--- Start RECORDS ---

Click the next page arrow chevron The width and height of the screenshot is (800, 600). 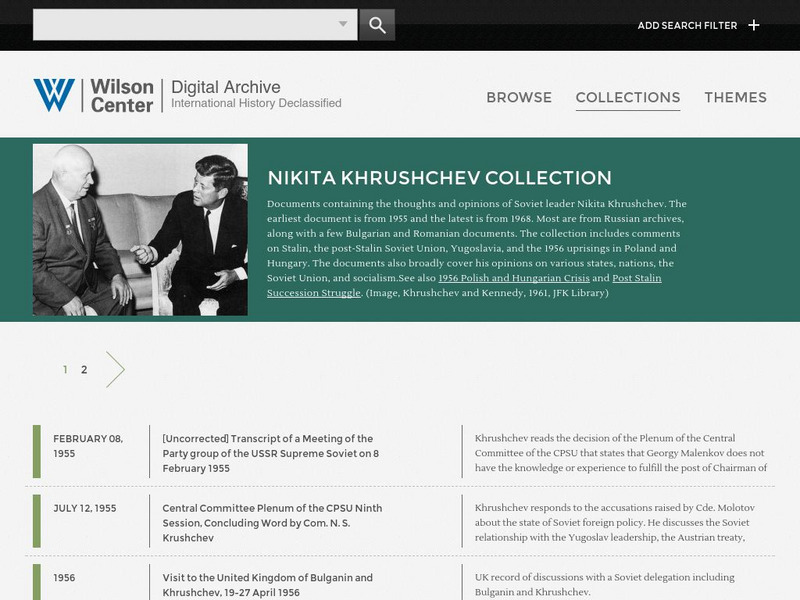[x=115, y=369]
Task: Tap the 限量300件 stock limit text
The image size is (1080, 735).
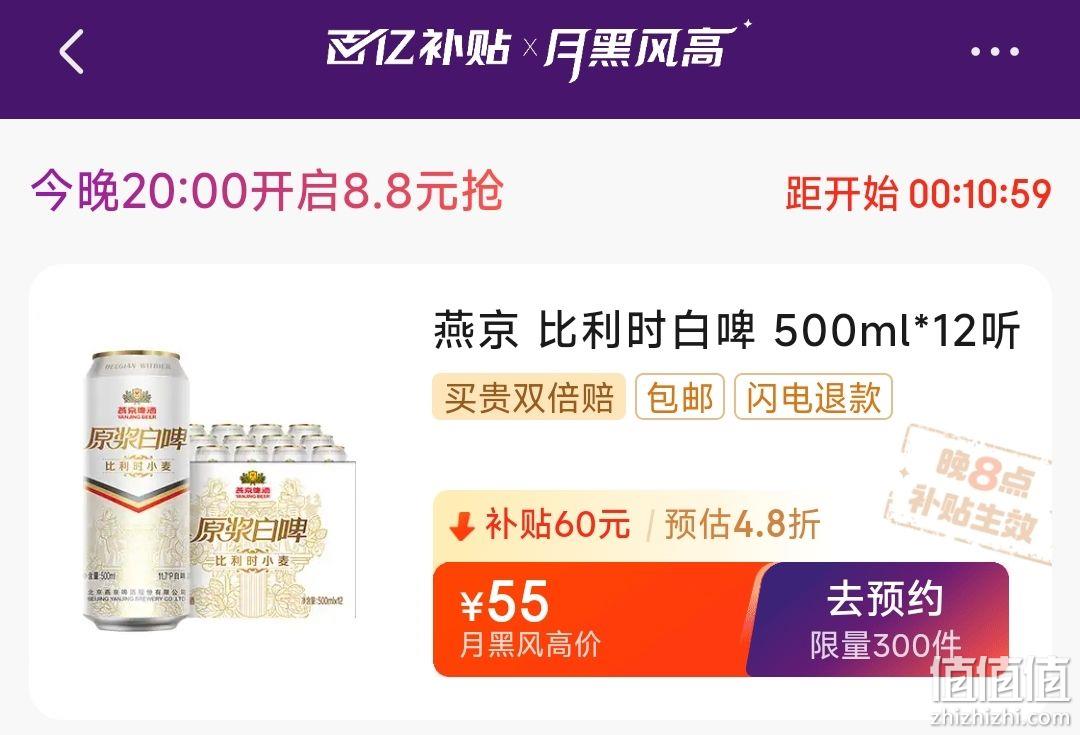Action: pos(885,646)
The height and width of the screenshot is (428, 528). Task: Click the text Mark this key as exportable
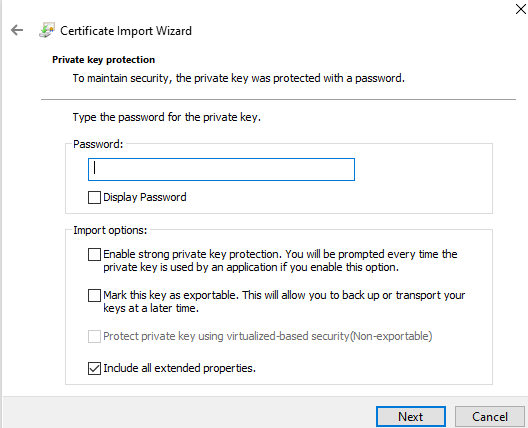pyautogui.click(x=171, y=295)
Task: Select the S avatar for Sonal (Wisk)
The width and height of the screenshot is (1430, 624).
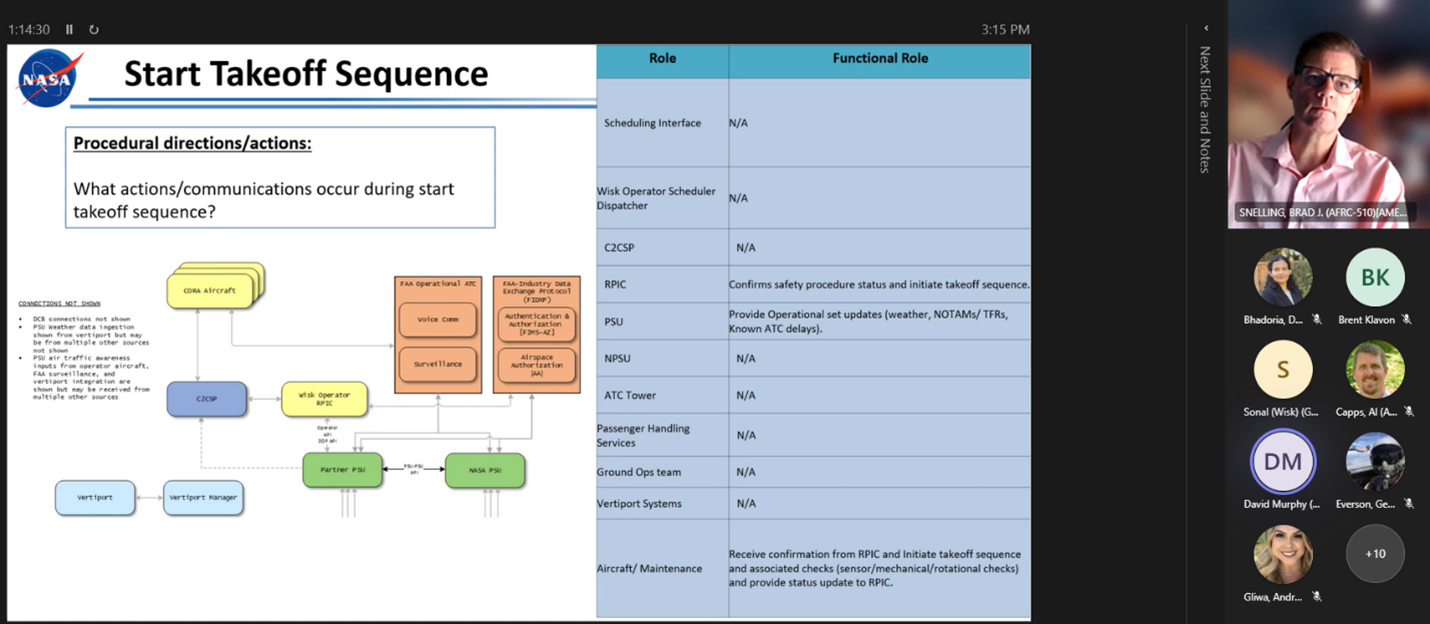Action: tap(1283, 369)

--- End RECORDS ---

**SET PROBLEM:**
Reproduce verbatim the lines of the material from the one containing "Task: Select the S avatar for Sonal (Wisk)" through the end of the material, both ends included. Leave the pictures out of your copy.

**CORRECT ANSWER:**
Task: Select the S avatar for Sonal (Wisk)
The width and height of the screenshot is (1430, 624).
Action: tap(1283, 369)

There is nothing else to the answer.